Instance: Rewind the time tape to the early Eighties. A brash young agency was flexing its creative muscles on a prestigious new account when the value of the Deutsch mark currency swung in Canada’s favour (and all of a sudden, a BMW cost only a few thousand dollars more than lesser wheels).

Q Group predecessor Norman Lowe Associates highlighted the fact with an advertisement laced with image-toting copy, but carrying the riveting headline: "Suddenly $15,000 doesn’t seem so much". To BMW lovers, indeed it didn’t. They flocked to showrooms cheque books in hand, so to speak. So much so that happy dealers across Canada urged, yea insisted, that the ad be repeated for the following year. With one change: Suddenly, the car cost $16,000. No matter, it was still a bargain.

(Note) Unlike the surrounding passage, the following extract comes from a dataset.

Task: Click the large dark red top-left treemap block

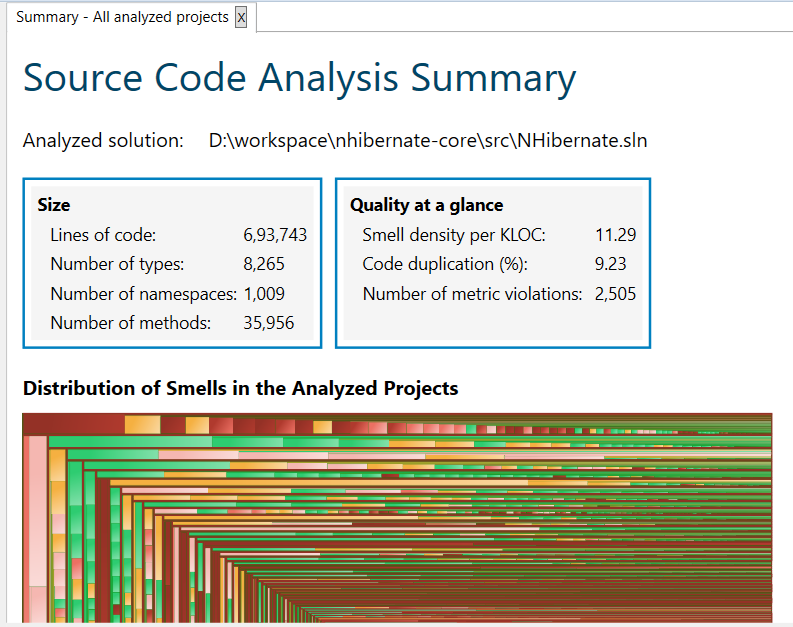Action: 72,425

The only unhappy people were marketing ideologues in BMW’s Munich HQ. They were most emphatic that price could not be the subject of an image advertisement. It was not “korrekt” – a word, it would seem, that is far more emphatic in meaning than is the English “correct”, i.e. something that is “not correct” may be frowned on; if it is not “korrekt” it is definitely not done. Anyway, our response was that dogma exists to be challenged – in a good cause, of course. Canadian management supported our view and the locals won the day. Though it could well be that Munich never forgave us; in similar circumstance we’d likely make the same kind of recommendation today.